- _Task directions_
From the thread about CPR and its parent power domain, copy out the text between "This will look" and "cpu0: dev_pm_opp_set_rate(998.4 MHz)", inclusive.

- _Source passage_
I have forgotten a bit about this usecase. How exactly does the
configurations work currently for this ? I mean genpd core must be
setting the vote finally for only one of them or something else ?
Stephan Gerhold Oct. 25, 2023, 4:16 p.m. UTC | #6
On Wed, Oct 25, 2023 at 08:54:31PM +0530, Viresh Kumar wrote:
> On 25-10-23, 15:47, Stephan Gerhold wrote:
> > FWIW I'm hitting this WARNing when trying to set up the parent domain
> > setup for CPR->RPMPD(MX) on MSM8916 that I discussed with Uffe recently
> > [1]. I know, me and all my weird OPP setups. :'D
> > 
> > Basically, I have cpufreq voting for performance states of the CPR genpd
> > (via required-opps). CPR is supposed to have <&rpmpd MSM8916_VDDMX_AO>
> > as parent genpd and translates to the parent performance state using the
> > "required-opps" in the *CPR* OPP table:
> > 
> > 	cpr: power-controller@b018000 {
> > 		compatible = "qcom,msm8916-cpr", "qcom,cpr";
> > 		reg = <0x0b018000 0x1000>;
> > 		/* ... */
> > 		#power-domain-cells = <0>;
> > 		operating-points-v2 = <&cpr_opp_table>;
> > 		/* Supposed to be parent domain, not consumer */
> > 		power-domains = <&rpmpd MSM8916_VDDMX_AO>;
> > 
> > 		cpr_opp_table: opp-table {
> > 			compatible = "operating-points-v2-qcom-level";
> > 
> > 			cpr_opp1: opp1 {
> > 				opp-level = <1>;
> > 				qcom,opp-fuse-level = <1>;
> > 				required-opps = <&rpmpd_opp_svs_soc>;
> > 			};
> > 			cpr_opp2: opp2 {
> > 				opp-level = <2>;
> > 				qcom,opp-fuse-level = <2>;
> > 				required-opps = <&rpmpd_opp_nom>;
> > 			};
> > 			cpr_opp3: opp3 {
> > 				opp-level = <3>;
> > 				qcom,opp-fuse-level = <3>;
> > 				required-opps = <&rpmpd_opp_super_turbo>;
> > 			};
> > 		};
> > 	};
> 
> I have forgotten a bit about this usecase. How exactly does the
> configurations work currently for this ? I mean genpd core must be
> setting the vote finally for only one of them or something else ?
> 

I'm not sure if I understand your question correctly. Basically, setting
<&rpmpd MSM8916_VDDMX_AO> as "parent genpd" of <&cpr> is supposed to
describe that there is a direct relationship between the performance
states of CPR and VDDMX. When changing the CPR performance state, VDDMX
should also be adjusted accordingly.

This is implemented in the genpd core in _genpd_set_performance_state().
It loops over the parent genpds, and re-evaluates the performance states
of each of them. Translation happens using genpd_xlate_performance_state()
which is just a direct call to dev_pm_opp_xlate_performance_state().
This will look up the required-opps from the OPP table above. However,
the genpd core calls ->set_performance_state() on the parent genpd
directly, so dev_pm_opp_set_opp() isn't involved in this case.

Overall the call sequence for a CPUfreq switch will look something like:

 - cpu0: dev_pm_opp_set_rate(998.4 MHz)
  - cpu0: _set_required_opps(opp-998400000)
   - genpd:1:cpu0: dev_pm_opp_set_opp(&cpr_opp3)

- _Given material_

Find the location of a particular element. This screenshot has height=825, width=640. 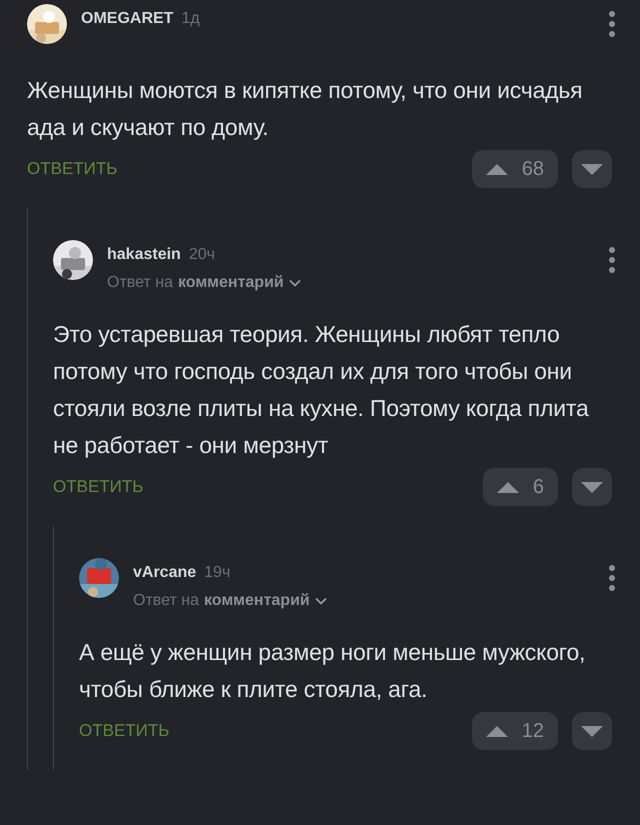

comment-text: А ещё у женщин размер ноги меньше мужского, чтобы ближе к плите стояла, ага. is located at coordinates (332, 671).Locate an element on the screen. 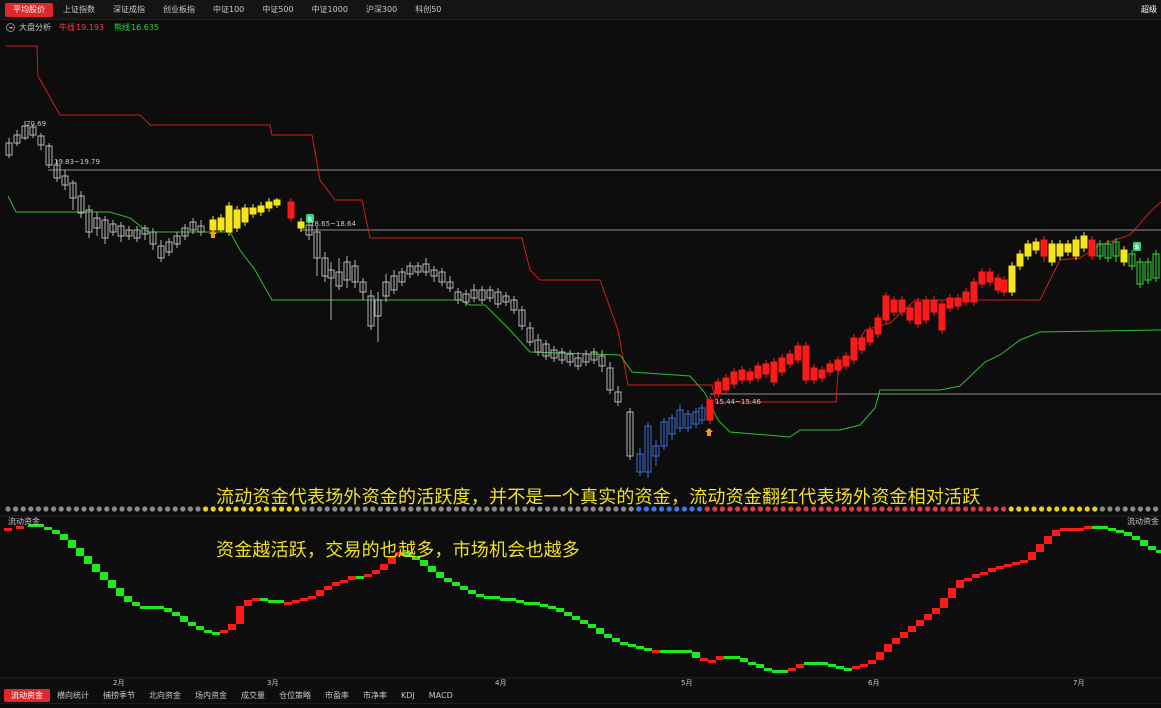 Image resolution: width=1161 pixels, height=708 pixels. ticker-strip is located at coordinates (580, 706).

- _Written reply_
This will look up the required-opps from the OPP table above. However,
the genpd core calls ->set_performance_state() on the parent genpd
directly, so dev_pm_opp_set_opp() isn't involved in this case.

Overall the call sequence for a CPUfreq switch will look something like:

 - cpu0: dev_pm_opp_set_rate(998.4 MHz)